South Africa’s state-owned Strategic Fuel Fund (SFF) will own and operate the lucrative Block B2 in South Sudan and a six-year exploration and production sharing agreement (EPSA) was signed Monday, according to a joint statement from both governments.

This is part of a $1 billion investment that South Africa has promised in the war-torn country’s oil sector.

Nilepet, the national oil company of South Sudan, also holds a stake in this block, which is located in Muglad Basin in the central part of the country.

The two countries are also in talks to set up a 60,000 b/d refinery to supply oil products to the local market in South Sudan, as well as neighbouring countries, the statement said.

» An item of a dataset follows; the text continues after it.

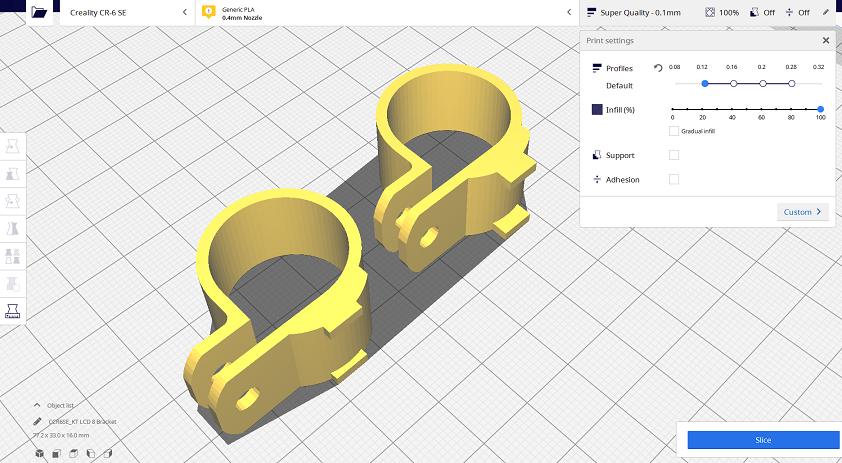Switch to the 3D isometric view cube
The image size is (842, 463).
[x=39, y=453]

“South Sudan has great potential, yet our country remains vastly under-explored, and we believe the entry of new players like the SFF will lead to new world-class discoveries very soon given the aggressive exploration program and great petroleum viability [of the block],” South Sudan’s oil minister Ezekiel Lol Gatkuoth said.

Militancy and tribal strife in South Sudan — which gained independence from Sudan in 2011 after a bloody civil war — have largely thwarted hopes of restarting all the country’s oil fields, which previously produced over 350,000 b/d.

The South Sudanese petroleum ministry estimates that current production has been around 160,000 b/d and the local operating companies are currently preparing for oil production capacity to increase to 270,000 b/pd  production by year-end.

BLOCK B

South Sudan is keen to woo foreign investors to its energy industry, which contributes over 95% of its income.

Block B was split in to three (B1, B2 and B3) in 2012 and they have seen much interest from foreign partners since the entry of Nigeria’s Oranto Petroleum to Block B3 in 2017.

South Sudan put B1/B2 blocks up for grabs last year after long-running talks with French oil major Total and Tullow Oil collapsed in July 2018.

Total had previously estimated the blocks could hold some 800 million barrels of oil in place. But Gatkuoth believes they hold a potential 1.5 billion barrels of recoverable oil.

Gatkuoth told the Nogtec bureau earlier this year that China’s state-owned China National Petroleum Corp. and its subsidiaries have approached the country in the bidding for Block B.

China dominates South Sudan’s oil industry, with state-run CNPC operating the country’s Dar Petroleum Operating Company (DPOC) and Greater Petroleum Operating Company (GPOC) consortia, which are producing all of the country’s oil.